Het hof heeft behoefte aan een deskundigenbericht.
3.3.3
Het hof is voornemens de volgende vragen aan de deskundige(n) te stellen:
1) Kunt u vaststellen of de oorzaak van de lekkages in de kapsalon van [appellante] is gelegen in de kwaliteit van de (stand)leidingen en/of de daarop uitkomende leidingen? Zo ja, met welke graad van waarschijnlijkheid?
2) Indien de oorzaak van de lekkages waarschijnlijk niet is gelegen in de kwaliteit van de standleidingen, kunt u een of meer andere oorzaken voor de lekkages vaststellen?

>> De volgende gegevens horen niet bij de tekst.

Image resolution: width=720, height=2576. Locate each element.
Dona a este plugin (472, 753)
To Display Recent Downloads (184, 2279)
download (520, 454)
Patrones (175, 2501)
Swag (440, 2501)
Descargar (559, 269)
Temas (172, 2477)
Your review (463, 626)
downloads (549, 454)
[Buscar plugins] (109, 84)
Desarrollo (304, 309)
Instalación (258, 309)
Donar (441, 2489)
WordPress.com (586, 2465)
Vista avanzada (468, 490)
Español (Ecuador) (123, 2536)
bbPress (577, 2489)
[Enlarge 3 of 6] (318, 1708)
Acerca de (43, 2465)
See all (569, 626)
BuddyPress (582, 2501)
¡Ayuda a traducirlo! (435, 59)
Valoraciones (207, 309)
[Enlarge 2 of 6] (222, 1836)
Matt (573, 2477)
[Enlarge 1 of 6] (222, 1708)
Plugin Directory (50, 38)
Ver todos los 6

3) Welke andere feiten en omstandigheden gebleken uit uw onderzoek kunnen van belang zijn voor de verdere beoordeling van het geschil?
3.4
De zaak zal naar de rol worden verwezen teneinde partijen, eerst [appellante] , in de gelegenheid te stellen zich uit te laten over aantal en naam (namen) van de deskundige(n) en de aan deze(n) te stellen vragen. Het hof geeft partijen in overweging om in gezamenlijk overleg één deskundige voor te dragen en doet daartoe de volgende suggesties:
Polygon Nederland B.V.
J.Keplerweg 4
2408 AC Alphen aan de Rijn
0172-421600 (ook vestiging in A’dam Gyroscoopweg 114, 1042 AX)
of
Pompe Lekdetectie B.V.
Uilenwaard 24
5236 WB 's-Hertogenbosch
085-2735835
3.5
In de uitkomst van het reeds door de kantonrechter gelaste deskundigenbericht ziet het hof aanleiding om [appellante] te belasten met het aan de deskundige(n) te betalen voorschot.
3.6
Voor zover nodig zal [geïntimeerde] als appartementseigenaar/lid van de VvE toestemming aan de VvE dienen te vragen het deskundigenonderzoek te mogen (doen) uitvoeren.
3.7
Iedere verdere beslissing zal worden aangehouden.

4.Beslissing

Het hof:
verwijst de zaak naar de rol van 28 juli 2015 voor akte aan de zijde van [appellante] als bedoeld in rechtsoverweging 3.4;
houdt iedere verdere beslissing aan.
Dit arrest is gewezen door mrs. C.C. Meijer, E.M. Polak en E.J. Rotshuizen en door de rolraadsheer in het openbaar uitgesproken op 30 juni 2015.